Step 1: Managing the aggregation
The first thing we did was modify our error handler to log both human readable logs to the defined php error log and to write a serialzed (json_encode actually) version of the error to a second file. This second file makes parsing of the error data super easy. Now we could aggregate the logs on a schedule, parse them and send reports as needed. We have fatal errors monitored more aggressively than non-fatal errors. We also get daily summaries. The one gotcha is that PHP fatal errors do not get sent to the error handler. So, we still have to parse the human readable file for fatal errors. A next step may be to have the logs aggregated to a central server via syslog or something. Not sure where I want to go with that yet.
Step 2: Monitoring
Even with the logging, I had no visibility into how often we were logging errors. I mean, I could grep logs, do some scripting to calculate dates, etc. Bleh, lots of work. We recently started using Circonus for all sorts of metric tracking. So, why not PHP errors? Circonus has a data format that allows us to send any random metrics we want to track to them. They will then graph them for us. So, in my error handler, I just increment a counter in memached every time I log an error.
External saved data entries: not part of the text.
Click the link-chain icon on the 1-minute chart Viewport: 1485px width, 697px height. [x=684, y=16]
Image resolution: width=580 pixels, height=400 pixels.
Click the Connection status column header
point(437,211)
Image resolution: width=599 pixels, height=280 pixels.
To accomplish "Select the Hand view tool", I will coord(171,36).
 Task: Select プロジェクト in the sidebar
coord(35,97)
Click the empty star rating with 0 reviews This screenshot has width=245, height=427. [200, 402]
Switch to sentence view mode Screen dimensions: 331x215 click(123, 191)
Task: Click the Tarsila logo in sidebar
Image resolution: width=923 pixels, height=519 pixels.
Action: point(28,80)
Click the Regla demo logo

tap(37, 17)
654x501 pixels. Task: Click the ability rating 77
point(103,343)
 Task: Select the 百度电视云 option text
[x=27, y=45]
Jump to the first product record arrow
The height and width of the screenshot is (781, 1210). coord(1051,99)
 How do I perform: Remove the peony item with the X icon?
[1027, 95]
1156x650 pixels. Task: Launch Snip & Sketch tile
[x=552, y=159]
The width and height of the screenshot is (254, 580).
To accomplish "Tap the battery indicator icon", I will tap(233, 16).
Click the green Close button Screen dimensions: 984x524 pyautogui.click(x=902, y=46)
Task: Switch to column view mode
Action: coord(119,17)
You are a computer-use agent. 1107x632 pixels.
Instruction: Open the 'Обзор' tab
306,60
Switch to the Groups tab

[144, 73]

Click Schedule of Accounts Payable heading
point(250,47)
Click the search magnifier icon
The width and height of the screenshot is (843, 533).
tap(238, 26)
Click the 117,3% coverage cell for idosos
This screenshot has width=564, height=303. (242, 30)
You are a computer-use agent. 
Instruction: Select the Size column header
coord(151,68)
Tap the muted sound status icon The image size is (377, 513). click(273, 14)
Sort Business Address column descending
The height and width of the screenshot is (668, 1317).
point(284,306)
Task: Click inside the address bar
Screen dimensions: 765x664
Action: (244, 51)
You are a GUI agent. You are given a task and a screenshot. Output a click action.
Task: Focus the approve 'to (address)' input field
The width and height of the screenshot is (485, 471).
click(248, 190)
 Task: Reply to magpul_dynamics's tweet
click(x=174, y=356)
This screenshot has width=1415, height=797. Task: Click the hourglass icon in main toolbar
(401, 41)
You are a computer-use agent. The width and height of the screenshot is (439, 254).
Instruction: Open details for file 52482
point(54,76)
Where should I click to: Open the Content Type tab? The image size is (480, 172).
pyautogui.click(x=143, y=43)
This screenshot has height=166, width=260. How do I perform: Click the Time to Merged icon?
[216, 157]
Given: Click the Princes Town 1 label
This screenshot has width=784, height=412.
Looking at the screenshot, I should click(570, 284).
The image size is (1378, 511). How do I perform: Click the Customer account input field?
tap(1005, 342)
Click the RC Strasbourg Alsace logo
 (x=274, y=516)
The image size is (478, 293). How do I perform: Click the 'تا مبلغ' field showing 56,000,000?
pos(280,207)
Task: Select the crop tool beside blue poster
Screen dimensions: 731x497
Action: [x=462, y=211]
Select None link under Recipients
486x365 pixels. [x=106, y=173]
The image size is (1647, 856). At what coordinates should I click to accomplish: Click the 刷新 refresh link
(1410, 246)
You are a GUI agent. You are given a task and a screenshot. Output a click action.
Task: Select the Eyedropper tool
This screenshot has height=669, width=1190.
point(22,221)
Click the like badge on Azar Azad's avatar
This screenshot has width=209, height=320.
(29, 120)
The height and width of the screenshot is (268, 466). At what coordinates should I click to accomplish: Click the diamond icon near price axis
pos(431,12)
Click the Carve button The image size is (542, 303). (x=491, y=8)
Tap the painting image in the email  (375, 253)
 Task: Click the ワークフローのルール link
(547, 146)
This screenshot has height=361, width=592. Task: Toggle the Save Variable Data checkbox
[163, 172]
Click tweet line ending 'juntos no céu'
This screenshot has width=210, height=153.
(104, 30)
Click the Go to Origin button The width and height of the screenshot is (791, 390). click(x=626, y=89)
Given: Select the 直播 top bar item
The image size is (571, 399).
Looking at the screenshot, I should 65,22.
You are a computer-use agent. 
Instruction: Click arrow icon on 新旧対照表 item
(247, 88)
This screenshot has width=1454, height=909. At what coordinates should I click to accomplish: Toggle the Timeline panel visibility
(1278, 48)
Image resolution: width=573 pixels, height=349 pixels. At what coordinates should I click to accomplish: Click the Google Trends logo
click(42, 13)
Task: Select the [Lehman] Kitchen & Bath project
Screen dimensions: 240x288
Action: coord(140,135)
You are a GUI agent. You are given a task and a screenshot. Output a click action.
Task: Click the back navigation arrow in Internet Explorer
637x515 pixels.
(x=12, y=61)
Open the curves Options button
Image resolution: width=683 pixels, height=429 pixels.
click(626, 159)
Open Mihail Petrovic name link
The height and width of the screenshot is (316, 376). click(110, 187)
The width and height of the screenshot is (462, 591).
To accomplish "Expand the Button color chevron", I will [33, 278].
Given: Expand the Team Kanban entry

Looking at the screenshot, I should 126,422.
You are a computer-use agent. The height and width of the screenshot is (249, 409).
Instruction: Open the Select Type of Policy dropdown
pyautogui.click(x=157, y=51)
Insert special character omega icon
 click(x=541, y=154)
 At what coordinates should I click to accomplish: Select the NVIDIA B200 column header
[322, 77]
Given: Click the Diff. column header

When Circonus polls me for data, I just grab that value out of memcached and give it to them. I can then have really cool graphs that show me my error rate. In addition I can set alerts up. If we start seeing more than 1 error per second, we get an email. If we start seeing more than 5 per second, we get paged. You get the idea.
I polled my friends on Twitter and two different services were mentioned. I don't know that I would actually send my errors to a service, but it sounds like an interesting idea. One was HopToad. It appears to be specifically for application error handling. The other was loggly which appears to be a more generic log service. Both very interesing concepts. The control freak in me would have issues with it. But, that is a personal problem.
Most others either manually reviewed things or had some similar notification system in place. Anyone else have a brilliant solution to monitoring PHP errors? Or any application level errors for that matter?
P.S. For what it is worth, our PHP error rate is about .004 per second. This includes some notices. Way too high for me. I want to approach absolute zero. Lets see if all these new tools can help us get there.